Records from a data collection
********

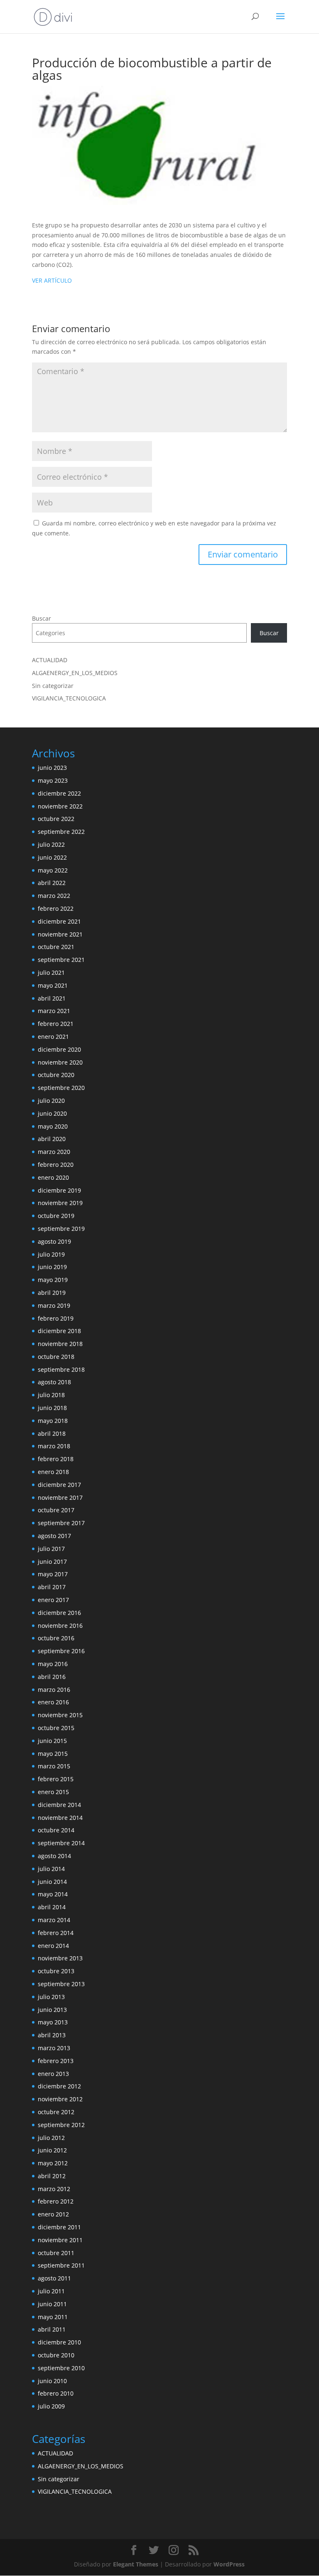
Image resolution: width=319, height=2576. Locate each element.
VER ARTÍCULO (52, 280)
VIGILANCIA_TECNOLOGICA (69, 698)
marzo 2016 (54, 1690)
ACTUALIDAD (49, 660)
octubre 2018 (56, 1357)
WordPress (229, 2564)
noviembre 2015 (60, 1715)
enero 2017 (53, 1600)
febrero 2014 (56, 1933)
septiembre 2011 (61, 2265)
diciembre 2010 (59, 2342)
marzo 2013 (54, 2048)
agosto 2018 (54, 1382)
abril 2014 (52, 1907)
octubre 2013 (56, 1971)
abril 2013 (52, 2035)
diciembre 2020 (59, 1049)
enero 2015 (53, 1792)
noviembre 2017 (60, 1497)
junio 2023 (52, 768)
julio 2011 (51, 2291)
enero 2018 (53, 1472)
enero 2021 (53, 1036)
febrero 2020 (56, 1164)
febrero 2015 (56, 1779)
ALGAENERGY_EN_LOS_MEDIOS (75, 673)
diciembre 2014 (59, 1805)
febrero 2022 (56, 908)
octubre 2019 (56, 1216)
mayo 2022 (53, 870)
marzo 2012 (54, 2189)
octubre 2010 (56, 2355)
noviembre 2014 (60, 1818)
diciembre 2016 (59, 1613)
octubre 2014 (56, 1830)
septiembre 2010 (61, 2368)
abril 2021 (52, 998)
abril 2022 (52, 883)
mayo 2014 (53, 1894)
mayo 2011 (53, 2317)
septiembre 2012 (61, 2125)
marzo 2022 (54, 896)
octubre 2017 (56, 1510)
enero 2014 (53, 1946)
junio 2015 (52, 1741)
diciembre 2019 (59, 1190)
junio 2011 (52, 2304)
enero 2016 (53, 1702)
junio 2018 (52, 1408)
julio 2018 (51, 1395)
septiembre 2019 (61, 1229)
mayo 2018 (53, 1421)
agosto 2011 (54, 2278)
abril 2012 (52, 2176)
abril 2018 (52, 1433)
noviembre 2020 (60, 1062)
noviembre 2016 (60, 1625)
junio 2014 (52, 1882)
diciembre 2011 (59, 2227)
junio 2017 (52, 1561)
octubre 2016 (56, 1638)
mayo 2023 (53, 780)
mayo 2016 (53, 1664)
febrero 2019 (56, 1318)
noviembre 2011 (60, 2240)
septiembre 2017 (61, 1523)
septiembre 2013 (61, 1984)
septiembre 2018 (61, 1369)
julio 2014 (51, 1869)
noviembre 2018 (60, 1344)
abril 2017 (52, 1587)
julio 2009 (51, 2406)
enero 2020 (53, 1177)
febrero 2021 (56, 1024)
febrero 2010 (56, 2393)
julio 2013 (51, 1997)
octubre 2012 (56, 2112)
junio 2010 (52, 2381)
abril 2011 (52, 2329)
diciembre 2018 (59, 1331)
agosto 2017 (54, 1536)
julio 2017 (51, 1549)
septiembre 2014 (61, 1843)
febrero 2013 (56, 2061)
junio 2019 (52, 1267)
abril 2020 (52, 1139)
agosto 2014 (54, 1856)
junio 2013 (52, 2010)
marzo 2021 (54, 1011)
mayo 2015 (53, 1754)
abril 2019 (52, 1293)
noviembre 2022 (60, 806)
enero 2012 (53, 2214)
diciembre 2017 (59, 1485)
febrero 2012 (56, 2201)
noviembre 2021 (60, 934)
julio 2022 (51, 844)
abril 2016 (52, 1677)
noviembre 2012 (60, 2099)
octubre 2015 (56, 1728)
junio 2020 (52, 1113)
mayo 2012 (53, 2163)
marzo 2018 (54, 1446)
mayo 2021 (53, 985)
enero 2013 (53, 2074)
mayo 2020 (53, 1126)
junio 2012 (52, 2150)
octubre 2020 (56, 1075)
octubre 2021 (56, 947)
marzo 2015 (54, 1766)
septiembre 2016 (61, 1651)
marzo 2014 (54, 1920)
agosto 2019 (54, 1241)
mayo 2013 (53, 2022)
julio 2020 (51, 1100)
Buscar (41, 618)
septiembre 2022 (61, 832)
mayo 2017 (53, 1574)
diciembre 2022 (59, 793)
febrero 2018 (56, 1459)
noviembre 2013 (60, 1958)
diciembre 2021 (59, 921)
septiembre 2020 (61, 1088)
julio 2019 (51, 1254)
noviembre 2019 (60, 1203)
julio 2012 (51, 2138)
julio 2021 (51, 972)
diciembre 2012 (59, 2086)
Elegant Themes (135, 2564)
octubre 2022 (56, 819)
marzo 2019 (54, 1305)
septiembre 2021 (61, 960)
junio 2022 (52, 857)
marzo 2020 (54, 1152)
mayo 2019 (53, 1280)
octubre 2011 (56, 2253)
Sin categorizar (53, 686)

********

The problem → Starting at the line that contains "noviembre 2011 (60, 2240)" and stopping after the line that contains "septiembre 2014 (61, 1843)", write out every line exactly as it appears above, and no other line.

Reply →
noviembre 2011 (60, 2240)
septiembre 2017 (61, 1523)
septiembre 2013 (61, 1984)
septiembre 2018 (61, 1369)
julio 2014 (51, 1869)
noviembre 2018 (60, 1344)
abril 2017 (52, 1587)
julio 2009 (51, 2406)
enero 2020 (53, 1177)
febrero 2021 (56, 1024)
febrero 2010 (56, 2393)
julio 2013 (51, 1997)
octubre 2012 (56, 2112)
junio 2010 (52, 2381)
abril 2011 (52, 2329)
diciembre 2018 (59, 1331)
agosto 2017 (54, 1536)
julio 2017 (51, 1549)
septiembre 2014 (61, 1843)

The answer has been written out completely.